La forma en que los viajeros planifican y contratan sus vacaciones está cambiando de manera profunda. Ya no se trata únicamente de encontrar un hotel o un vuelo al mejor precio. Cada vez más, el viajero digital busca construir experiencias completas, optimizar su tiempo y centralizar todo su itinerario en una sola reserva.
En este contexto, la Inteligencia Artificial (IA) se ha convertido en un motor clave de este cambio. Un reciente informe de la OTA española Central de Vacaciones muestra cómo la incorporación de esta tecnología en su plataforma ha transformado el comportamiento del cliente digital a lo largo de 2025.
De la reserva puntual al diseño del viaje completo
Uno de los datos más reveladores del estudio es que cerca del 20 % de las ventas digitales de 2025 ya se han realizado con el apoyo directo de la IA. Lejos de limitarse a acelerar la búsqueda, esta tecnología está ayudando al viajero a pensar su viaje de forma más global, combinando destinos, ajustando duraciones y explorando alternativas que antes quedaban fuera del proceso de compra.
Como consecuencia, se ha producido un claro incremento de los viajes multidestino y combinados, así como de los desplazamientos de largo recorrido. Este cambio también se refleja en un aumento del ticket medio, que crece en torno a un 3 %, y en una planificación más consciente desde la fase de inspiración.
Un viajero más previsor y con mayor valor estratégico
La IA no solo influye en qué se compra, sino también en cómo y cuándo se reserva. El informe detecta una ampliación de la estancia media, con viajes que rara vez bajan de las siete noches, y un aumento significativo del tiempo de antelación, con un booking window que se sitúa ya en torno a los 50 días.
Esta mayor previsión suele ir acompañada de viajes de mayor importe, lo que refuerza la idea de que la tecnología está ayudando a construir decisiones más reflexivas y mejor informadas. Según dicho estudio, el cliente digital ya no busca un único servicio, sino “maximizar la experiencia en un solo viaje”, valorando especialmente las plataformas que permiten crear itinerarios complejos en una única reserva.
Destinos que confirman el auge del viaje experiencial
Este nuevo comportamiento se refleja claramente en los destinos más reservados con apoyo de la IA. El Caribe, con Punta Cana a la cabeza, destaca por estancias largas orientadas al descanso. El sudeste asiático, con destinos como Bali o Phuket, consolida su posición entre los viajes exóticos de largo radio. Estados Unidos, con Miami como punto de entrada, gana peso como destino combinado que mezcla ciudad y playa.

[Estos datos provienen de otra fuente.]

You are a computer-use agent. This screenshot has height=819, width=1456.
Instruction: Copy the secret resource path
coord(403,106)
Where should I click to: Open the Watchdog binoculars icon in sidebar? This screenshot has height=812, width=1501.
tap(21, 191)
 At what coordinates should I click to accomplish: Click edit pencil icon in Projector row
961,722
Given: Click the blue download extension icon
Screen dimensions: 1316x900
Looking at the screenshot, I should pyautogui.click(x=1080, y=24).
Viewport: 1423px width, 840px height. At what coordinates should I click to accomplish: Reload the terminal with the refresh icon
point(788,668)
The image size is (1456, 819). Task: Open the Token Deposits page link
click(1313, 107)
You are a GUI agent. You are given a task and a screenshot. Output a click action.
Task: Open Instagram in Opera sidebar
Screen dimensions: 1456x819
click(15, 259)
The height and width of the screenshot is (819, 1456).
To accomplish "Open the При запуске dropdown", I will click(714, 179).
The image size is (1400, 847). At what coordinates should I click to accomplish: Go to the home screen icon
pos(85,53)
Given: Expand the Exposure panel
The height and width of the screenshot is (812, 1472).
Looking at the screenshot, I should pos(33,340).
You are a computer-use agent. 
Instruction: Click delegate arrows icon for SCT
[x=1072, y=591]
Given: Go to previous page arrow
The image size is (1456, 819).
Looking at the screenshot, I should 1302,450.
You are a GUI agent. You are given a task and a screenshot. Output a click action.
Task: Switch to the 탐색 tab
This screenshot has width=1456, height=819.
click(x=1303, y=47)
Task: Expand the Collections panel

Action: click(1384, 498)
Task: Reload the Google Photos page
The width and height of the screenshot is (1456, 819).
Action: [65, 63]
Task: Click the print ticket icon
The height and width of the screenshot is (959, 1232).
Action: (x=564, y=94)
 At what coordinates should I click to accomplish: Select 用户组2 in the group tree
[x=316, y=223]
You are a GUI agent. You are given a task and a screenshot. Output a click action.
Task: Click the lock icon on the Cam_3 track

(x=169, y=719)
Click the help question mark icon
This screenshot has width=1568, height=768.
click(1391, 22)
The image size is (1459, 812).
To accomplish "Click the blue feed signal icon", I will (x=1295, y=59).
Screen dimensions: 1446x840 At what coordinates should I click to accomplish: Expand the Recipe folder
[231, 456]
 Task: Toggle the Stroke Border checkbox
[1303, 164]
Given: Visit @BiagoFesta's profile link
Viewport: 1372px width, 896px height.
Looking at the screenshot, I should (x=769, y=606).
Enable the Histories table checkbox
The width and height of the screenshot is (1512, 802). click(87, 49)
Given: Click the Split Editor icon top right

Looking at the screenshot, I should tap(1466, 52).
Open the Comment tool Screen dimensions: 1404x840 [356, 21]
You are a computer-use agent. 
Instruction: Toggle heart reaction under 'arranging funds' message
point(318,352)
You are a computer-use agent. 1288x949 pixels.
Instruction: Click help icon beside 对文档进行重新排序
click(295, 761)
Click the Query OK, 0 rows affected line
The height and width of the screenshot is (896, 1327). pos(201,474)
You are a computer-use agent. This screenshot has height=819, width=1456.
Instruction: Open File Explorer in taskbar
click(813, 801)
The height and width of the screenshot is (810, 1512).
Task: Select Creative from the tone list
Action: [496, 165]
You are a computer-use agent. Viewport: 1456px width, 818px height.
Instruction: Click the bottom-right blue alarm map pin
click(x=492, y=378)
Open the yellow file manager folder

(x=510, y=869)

En paralelo, las capitales europeas mantienen su atractivo para escapadas urbanas más cortas, con París liderando este segmento, mientras que destinos como Sicilia o Mykonos sobresalen en los viajes combinados. En todos los casos, la clave no es el destino aislado, sino cómo se integra dentro de una experiencia más amplia.
Lo que este cambio significa para las agencias de viajes
Aunque se mantienen algunos patrones ya conocidos —viajes principalmente vacacionales y reservas realizadas en pareja adulta—, la IA está impulsando una evolución clara del viajero digital hacia viajes más completos, mejor planificados y de mayor valor.
Para las agencias de viajes, este escenario abre una oportunidad estratégica: reforzar la propuesta de viajes a medida, apostar por itinerarios combinados y apoyarse en la tecnología para acompañar al cliente desde la inspiración hasta la reserva final. La complejidad, bien gestionada, deja de ser un obstáculo para convertirse en un elemento diferencial.
Desde Conecta Turismo, observamos que las agencias que integran la IA de forma estratégica no solo venden más, sino que venden mejor: viajes más ricos, más personalizados y alineados con las nuevas expectativas del viajero digital.